The Great Smartphone Data Wars Have Begun In Earnest

The days of your unlimited data plan are numbered whether you like it or not.

The biggest cell phone companies — AT&T and Verizon — have been trying for years to push customers out of unlimited data plans, mostly recently with the strong arm tactic of data throttling on their heaviest users. Now Sprint is looking to take advantage of consumer resentment toward its competitors by starting a new war over data pricing.

On Monday, Sprint introduced a new set of plans designed to undercut the market leaders, in its words, a plan that "offer[s] double the high-speed data at the same or lower price as compared to AT&T, T-Mobile and Verizon Wireless." But along with promising to offer twice as much usage, the plan comes with the same obvious caveat: "To improve the data experience for the majority of users, throughout speeds may be limited, varied or reduced on the network."

It's a response to the widespread resentment over the tactic of data throttling. With more users consuming more and more data because of higher resolution screens and mobile video, unlimited plans have become less economical for carriers. Think of it like an all-you-can-eat buffet: The restaurant only makes money when there's a correct balance of people who eat one entree and those customers who endlessly gorge. If you have a restaurant filled with only people who overstuff, the model doesn't work.

Back in July, Verizon announced that it would begin throttling the data of users with unlimited plans who had used too much. When the FCC issued concern about the changes, Verizon said that it was a practice being conducted by all other carriers too. And just this week, two AT&T customers with unlimited data plans told BuzzFeed they received warning messages about their data usages — one saying that his service was going to be throttled due to his high usage.

Two AT&T unlimited plans customers forwarded these alerts to BuzzFeed

All this is is an effort to get people away from unlimited plans and to move on to shared data plans, said Jan Dawson, the chief analyst at Jackdaw Research, a telecommunications consulting company.

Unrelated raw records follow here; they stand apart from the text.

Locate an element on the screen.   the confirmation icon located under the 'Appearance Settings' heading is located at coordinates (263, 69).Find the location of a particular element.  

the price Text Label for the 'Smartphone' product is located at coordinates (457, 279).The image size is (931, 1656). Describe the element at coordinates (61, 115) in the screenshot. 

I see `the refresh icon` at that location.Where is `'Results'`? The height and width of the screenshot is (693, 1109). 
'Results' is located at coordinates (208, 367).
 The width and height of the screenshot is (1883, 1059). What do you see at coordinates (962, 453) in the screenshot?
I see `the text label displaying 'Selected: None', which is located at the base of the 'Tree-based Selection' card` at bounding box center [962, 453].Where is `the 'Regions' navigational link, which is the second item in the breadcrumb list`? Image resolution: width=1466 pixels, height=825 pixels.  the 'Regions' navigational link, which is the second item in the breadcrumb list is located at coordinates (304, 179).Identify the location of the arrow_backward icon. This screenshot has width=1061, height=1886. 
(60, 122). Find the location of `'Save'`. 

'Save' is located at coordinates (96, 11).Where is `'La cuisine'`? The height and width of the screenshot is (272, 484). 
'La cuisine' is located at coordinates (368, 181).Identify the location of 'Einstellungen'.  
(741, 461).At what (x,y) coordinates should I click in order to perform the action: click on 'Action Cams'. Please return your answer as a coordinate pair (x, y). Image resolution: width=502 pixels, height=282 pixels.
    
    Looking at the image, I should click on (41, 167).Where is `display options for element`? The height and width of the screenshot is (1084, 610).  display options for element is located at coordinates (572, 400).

Data throttling, he said, is a sign of these companies using "a stick instead of a carrot" to get users to move to shared plans. "There's an active objective to get people off unlimited data plans, but that's no secret," he said.

In a July earnings call, the President and CEO of AT&T Mobility Ralph de la Vega, in addressing the successes of the last quarter, bragged about the number of subscribers the company was able to coax off an unlimited plan. Per a transcript of the call:

We're continuing to see customers choosing Mobile Share Value plans in unprecedented numbers. In just five months about 24 million smartphones or about 44% of our postpaid smartphone base have moved off the subsidy model. That includes about 2 million subscribers on unlimited data plans who chose to move to Mobile Share plans. We now have less than 10 million subscribers on unlimited plans, our lowest level in years.

In May 2013, the CFO of Verizon Communications Francis J. Shammo also expressed his company's desire to get move customers with unlimited plans to move onto shared plans. "We have some carriers still unlimited, but most are going to have to pay for consumption because there's not unlimited spectrum; there's not unlimited network. You have to get to a model that says you have to pay for what you consume."

Dawson explained that it doesn't actually cost these companies any more money when you go over your plan; it only matters if everyone goes over. "The 'individual user on that network; is theoretical," he said. "They don't cost anything. If you use 20 GB versus 10 GB it doesn't actually cost them more — it's just an accounting thing, an estimate. It doesn't actually cost them any more to give you that extra 10 gigs of data, but if everyone on the unlimited plans starts behaving that way it will matter."

The undercutting is a bold step for Sprint, but one that is probably in vain. Last year a UBS analyst found that about 1% of AT&T and Verizon customers actually leave their carriers every year and the customers who left most often just flip-flopped between the top two companies.

Either way, it's time to protect that unlimited plan while you still can.